Problem to work on
Using the listing below, please print exactly the lines from the one with "You are a computer-use" through the one with "Task: Click the". Leave out every picture.

:: Data to process ::

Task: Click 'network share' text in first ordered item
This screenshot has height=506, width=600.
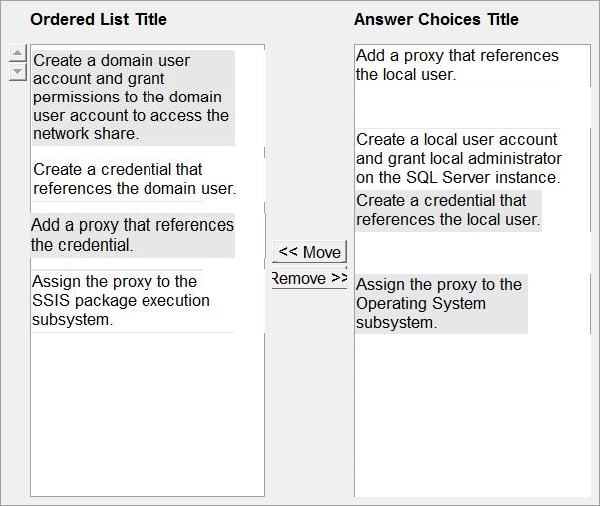Action: tap(84, 134)
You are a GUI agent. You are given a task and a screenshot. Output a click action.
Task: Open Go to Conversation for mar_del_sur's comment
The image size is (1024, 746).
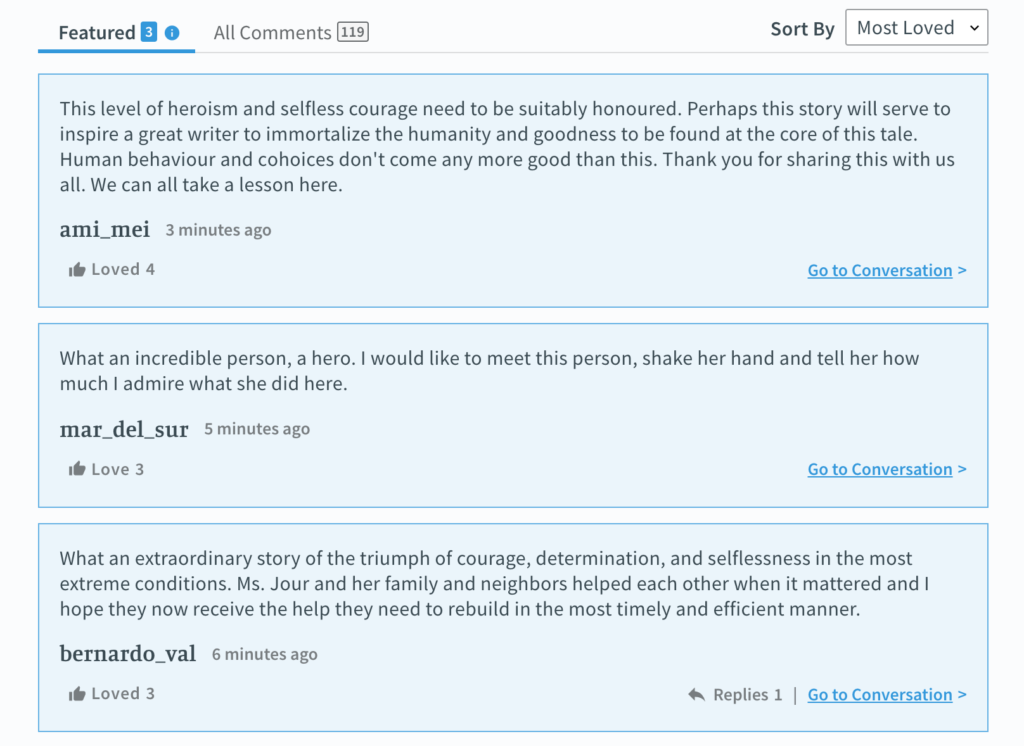click(887, 469)
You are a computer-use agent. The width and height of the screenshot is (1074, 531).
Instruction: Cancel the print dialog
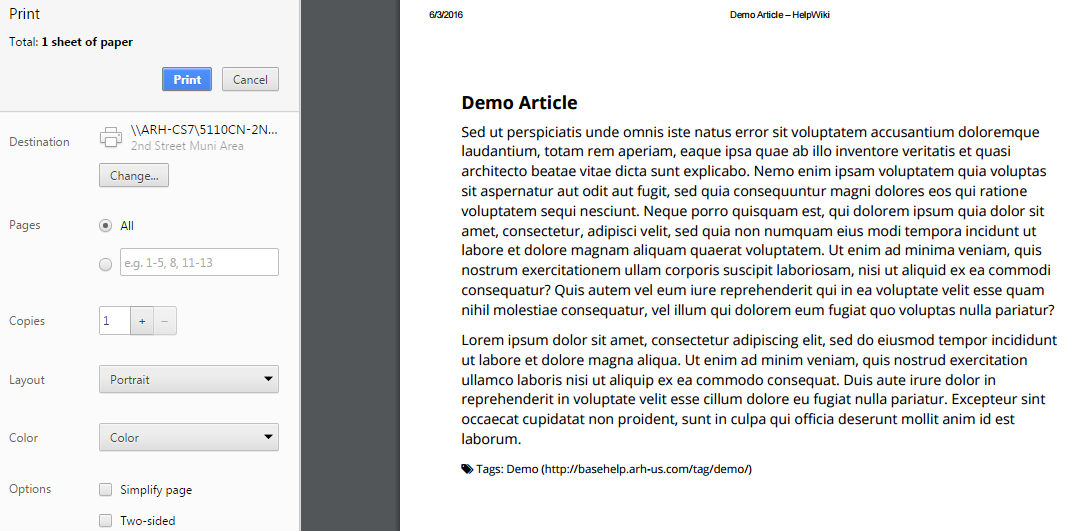tap(250, 79)
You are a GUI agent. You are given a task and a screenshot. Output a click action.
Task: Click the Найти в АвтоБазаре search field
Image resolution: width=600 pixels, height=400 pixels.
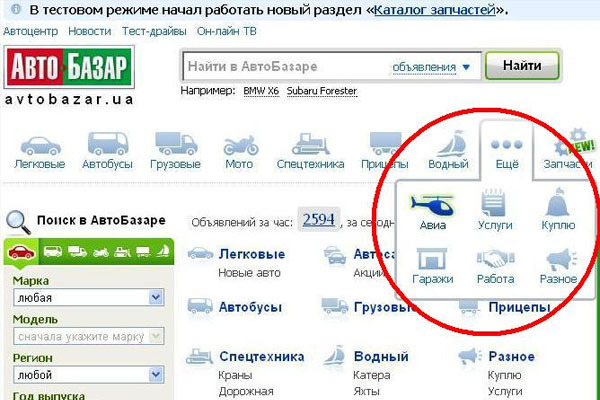tap(285, 68)
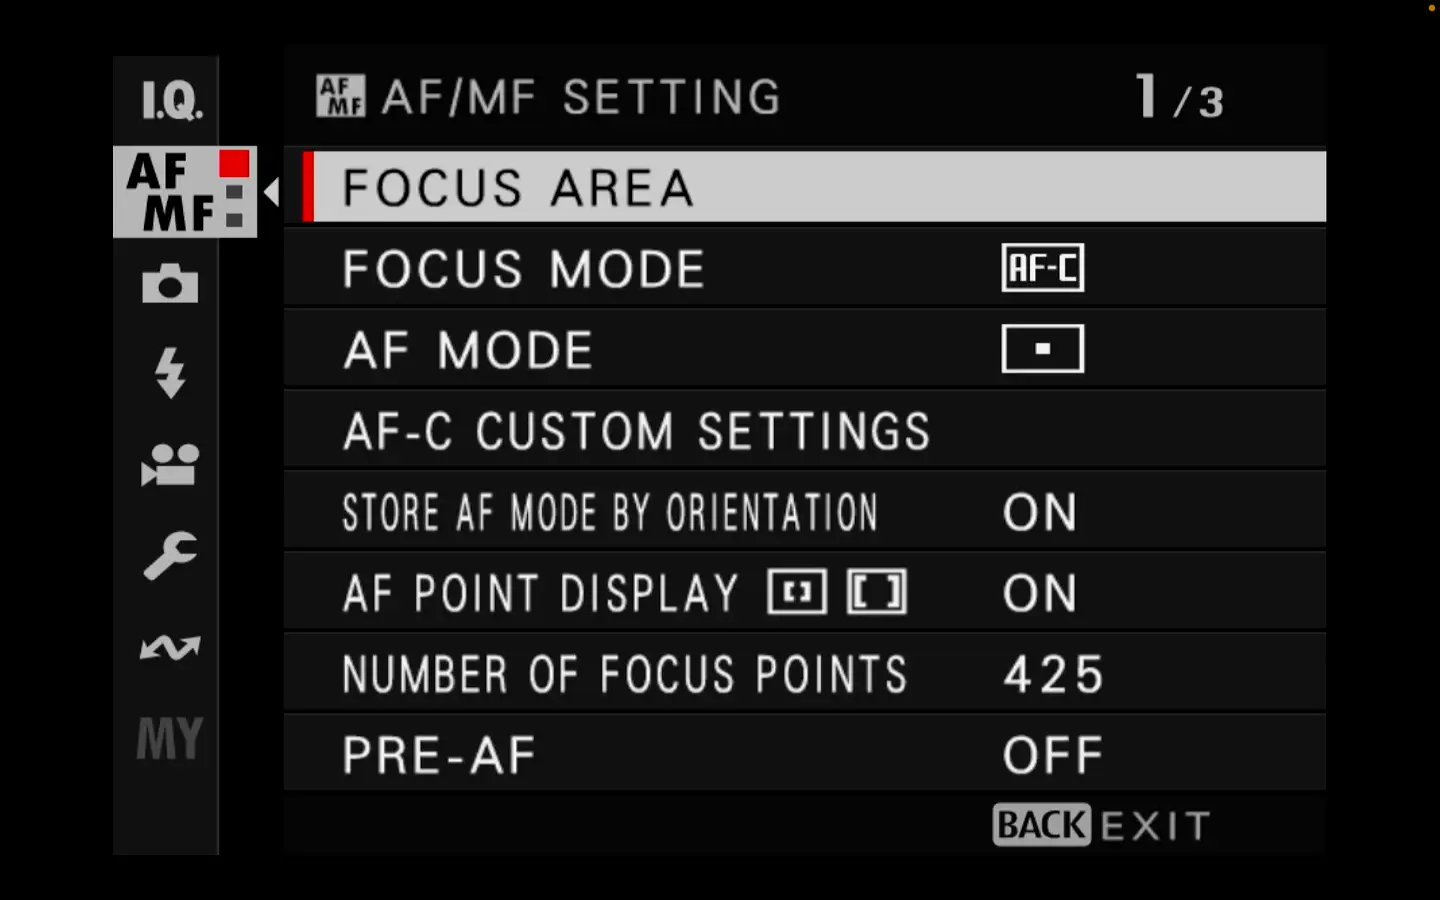The image size is (1440, 900).
Task: Disable AF POINT DISPLAY
Action: pos(1039,592)
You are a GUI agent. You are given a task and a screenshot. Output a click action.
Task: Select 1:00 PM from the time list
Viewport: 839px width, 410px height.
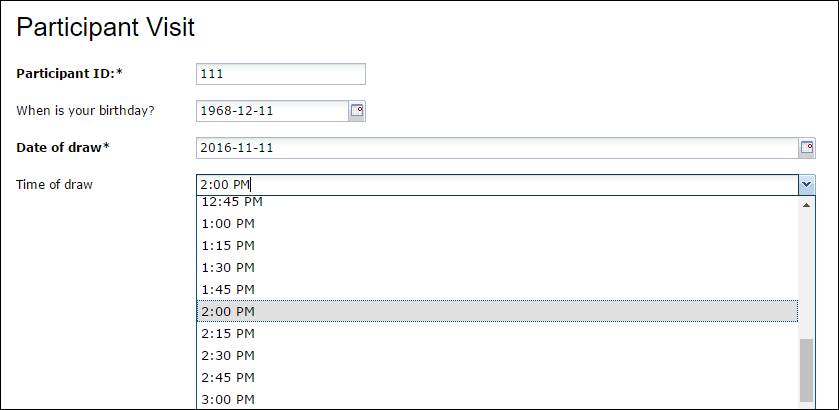497,224
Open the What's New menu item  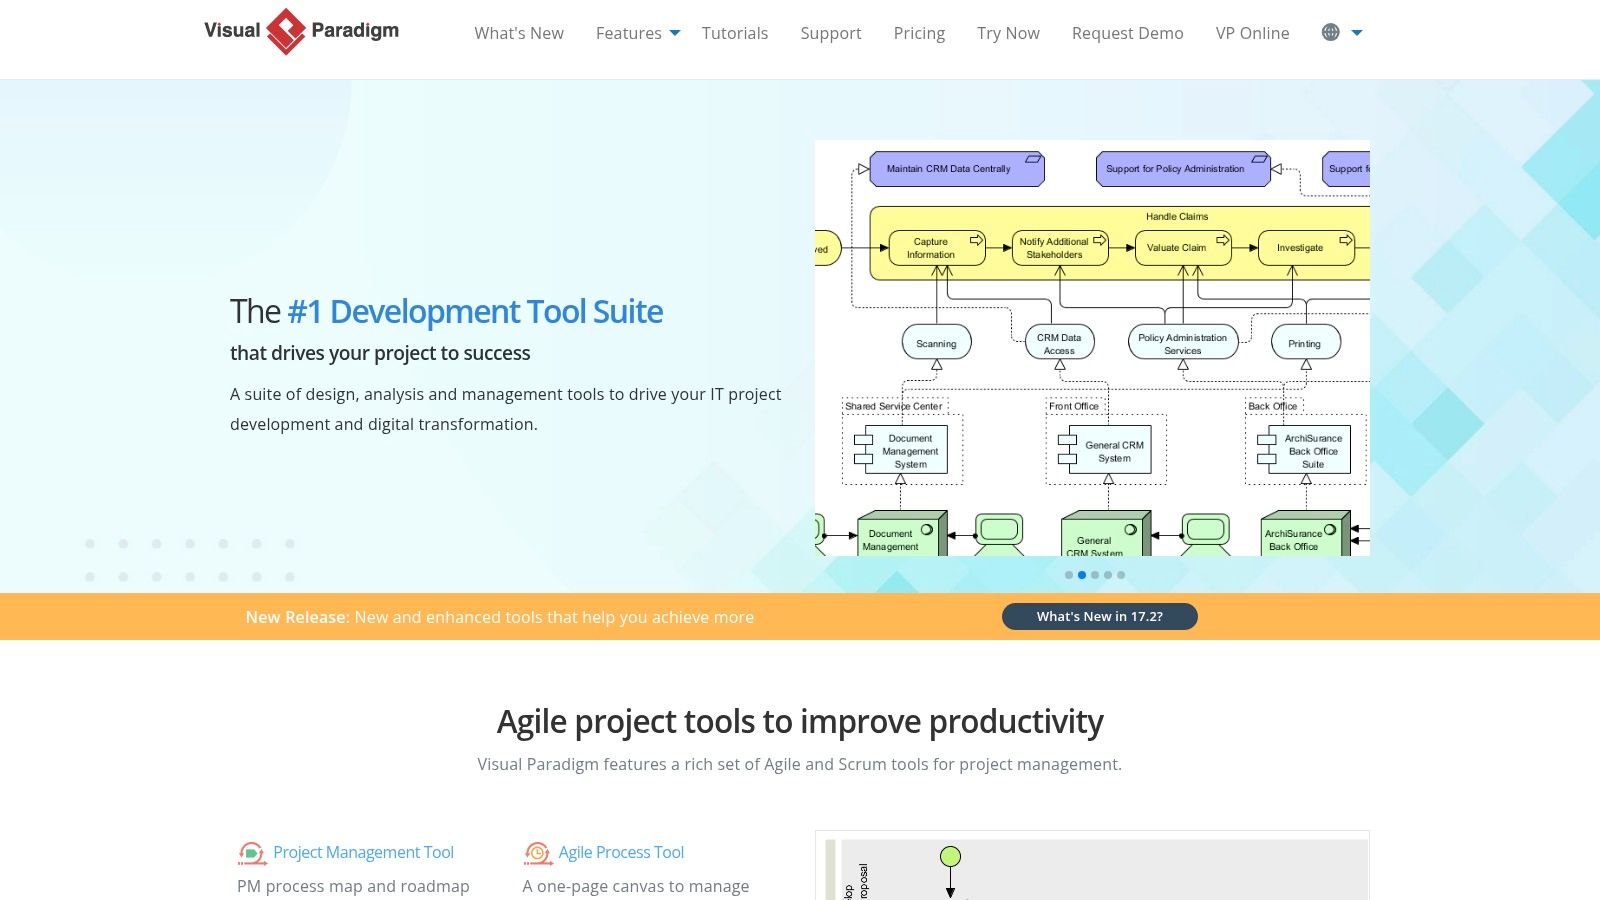point(519,33)
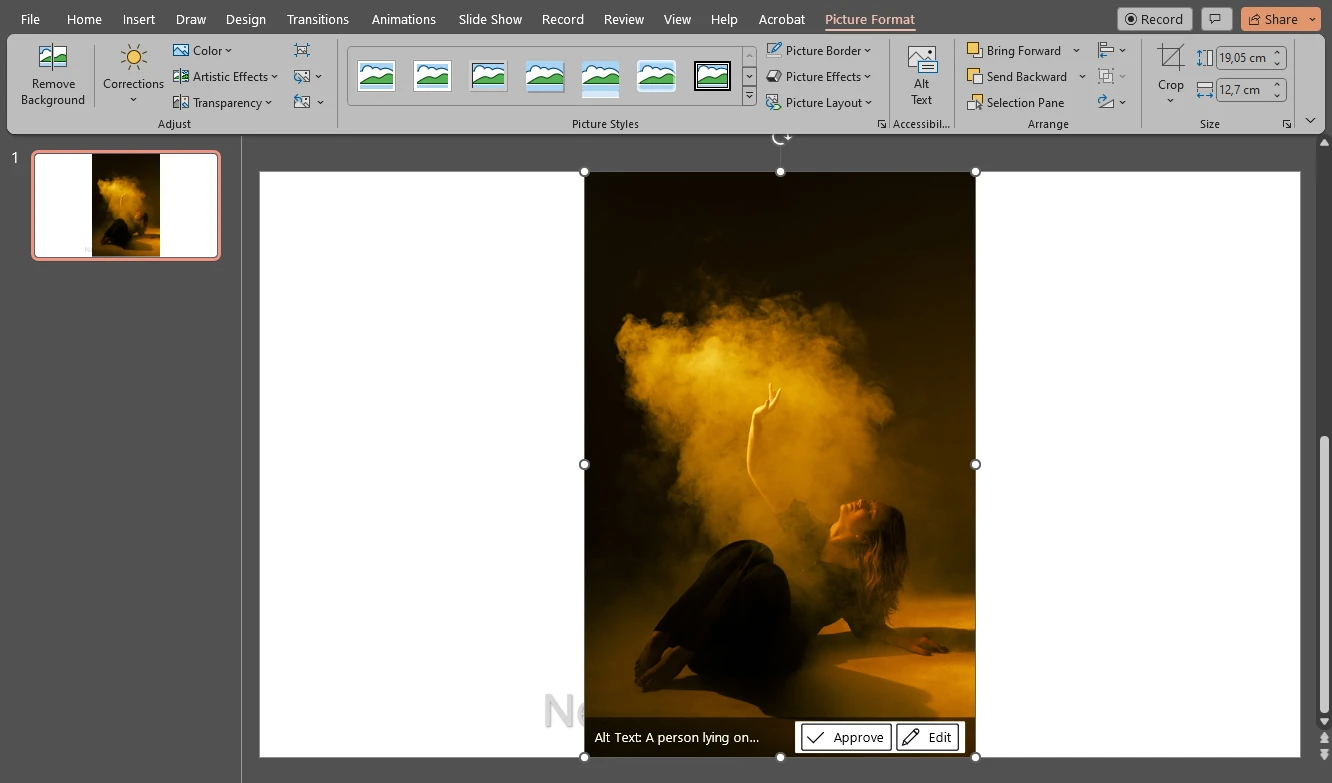Open the Color adjustment menu

(x=203, y=49)
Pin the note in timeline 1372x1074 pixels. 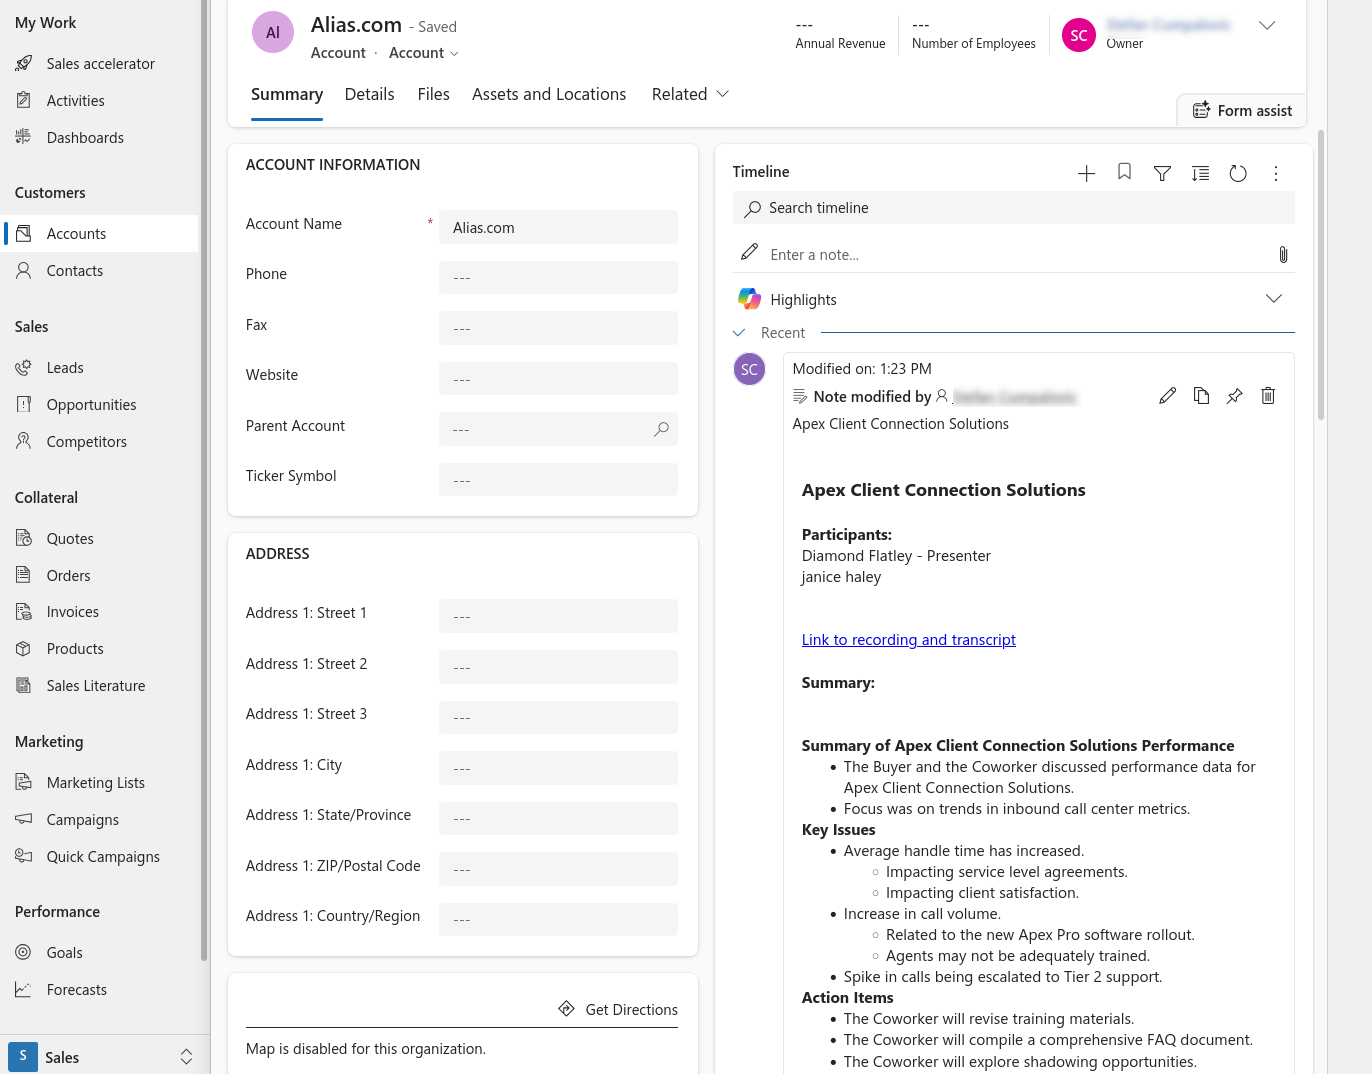(1235, 396)
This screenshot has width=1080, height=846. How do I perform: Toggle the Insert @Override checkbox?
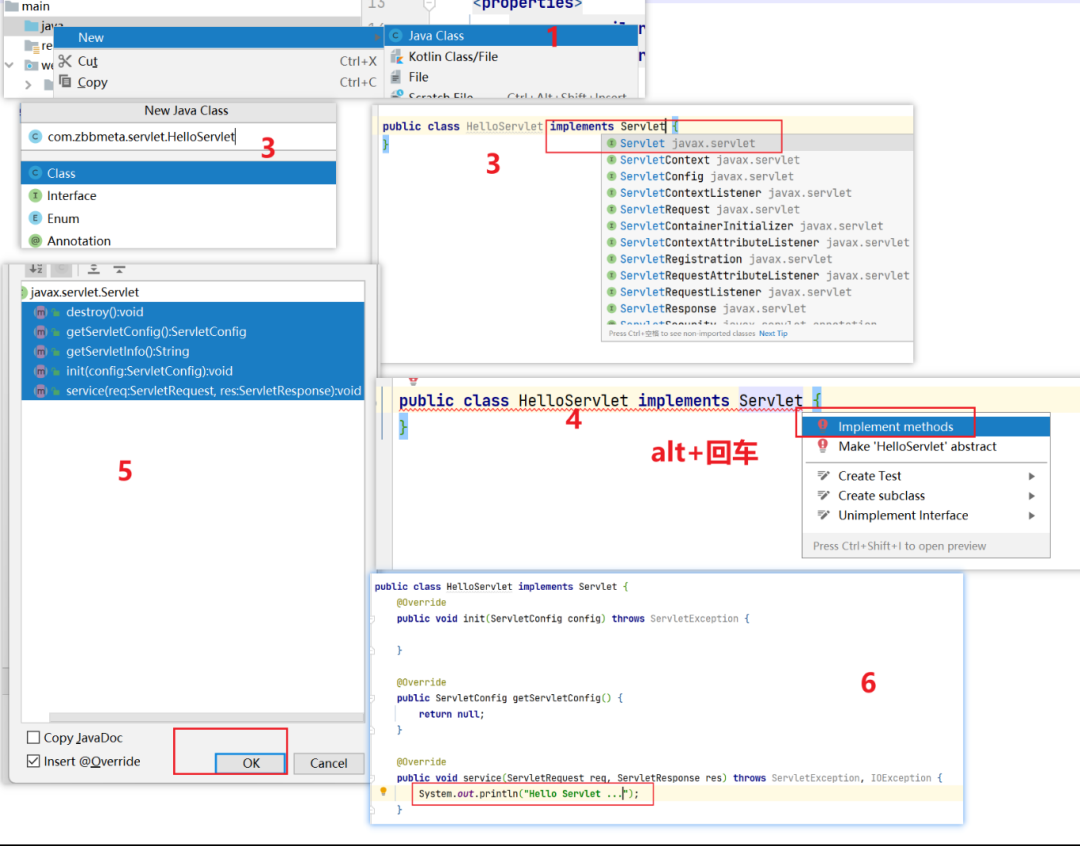[33, 761]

:::

Problem solution
You are a computer-use agent. The width and height of the screenshot is (1074, 531).
Instruction: Cancel the print dialog
tap(250, 79)
You are a GUI agent. You are given a task and a screenshot. Output a click action.
Task: Click the Найти в АвтоБазаре search field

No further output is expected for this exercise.